Set exercise
Reproduce every line of the data below verbatim, leaving out the pictures.

Records drawn from a data source:
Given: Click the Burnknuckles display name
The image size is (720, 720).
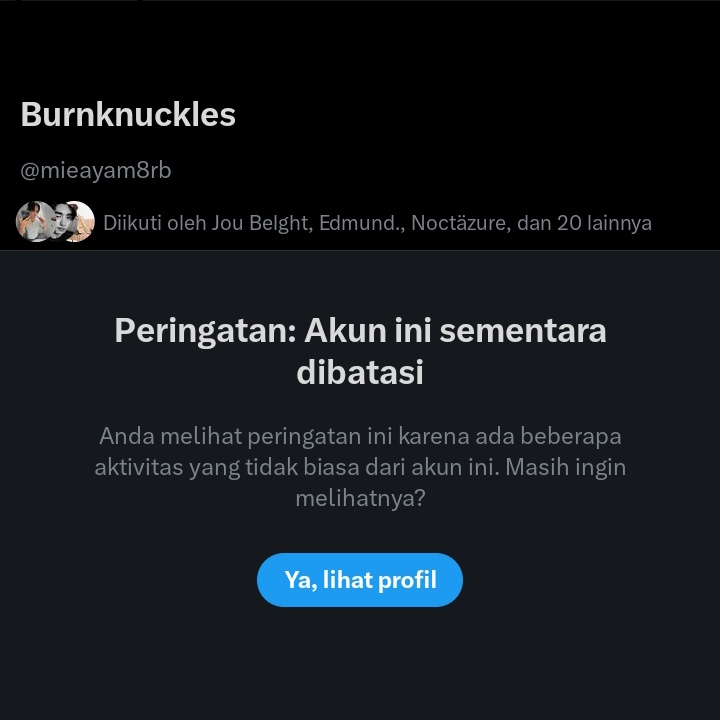Looking at the screenshot, I should (128, 114).
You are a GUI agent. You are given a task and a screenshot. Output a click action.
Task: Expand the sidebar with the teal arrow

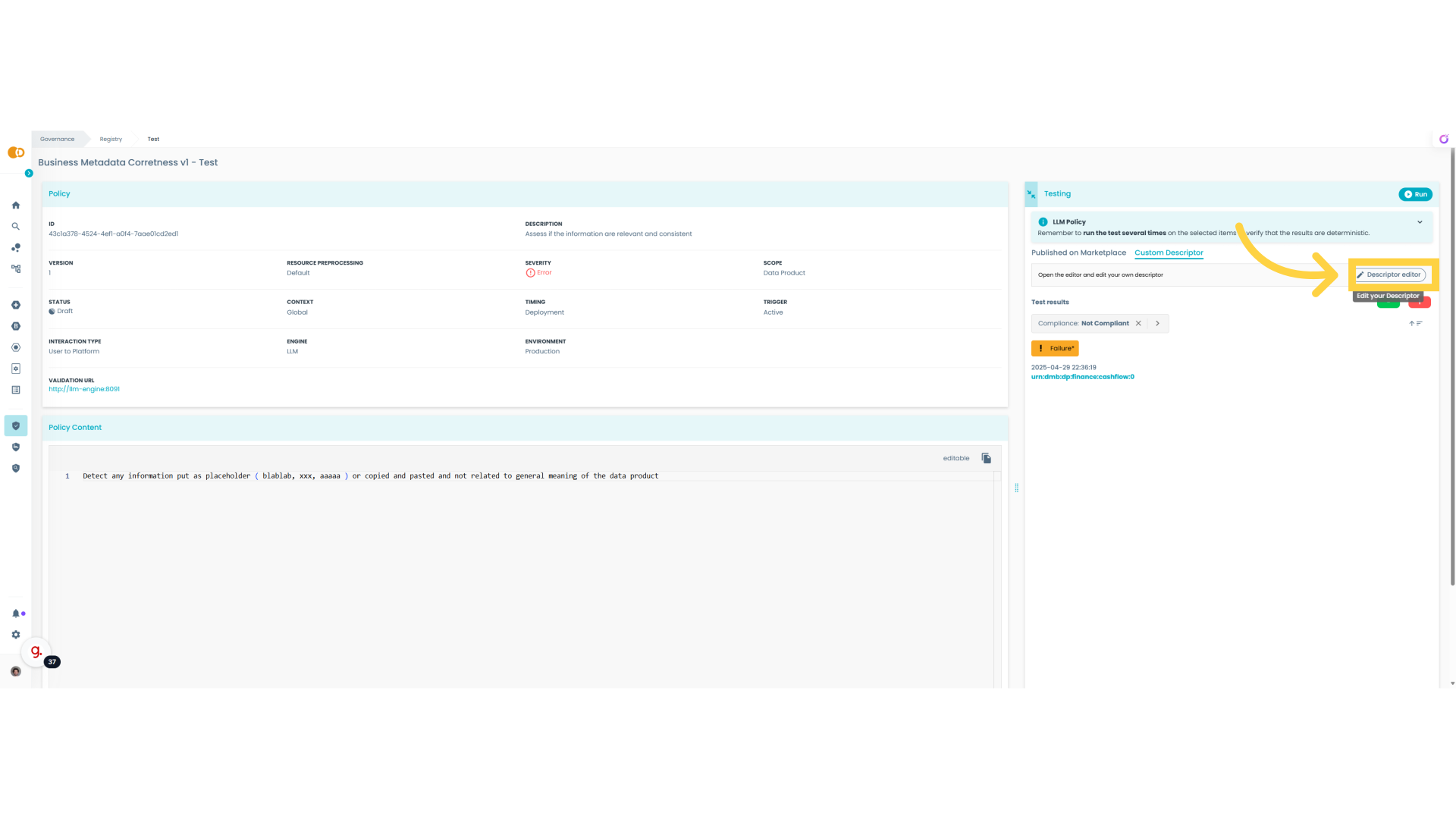tap(29, 174)
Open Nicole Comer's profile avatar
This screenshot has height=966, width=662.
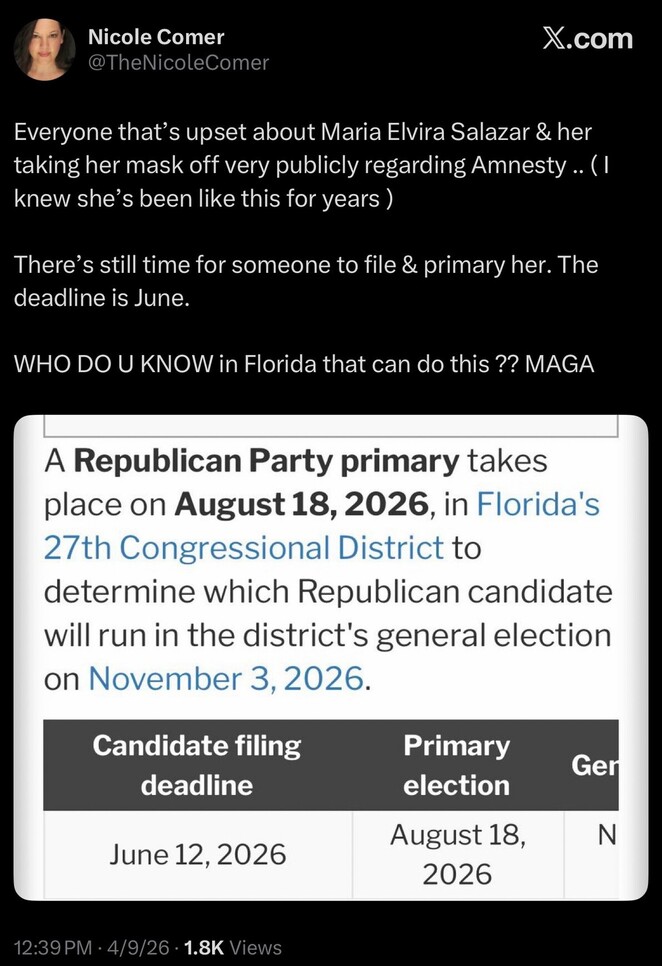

Exercise output
Given: Click the Burnknuckles display name
The image size is (720, 720).
Looking at the screenshot, I should (128, 114).
You are a GUI agent. You are given a task and a screenshot. Output a click action.
Task: Expand the sidebar with the teal arrow

tap(29, 174)
Open Nicole Comer's profile avatar
This screenshot has height=966, width=662.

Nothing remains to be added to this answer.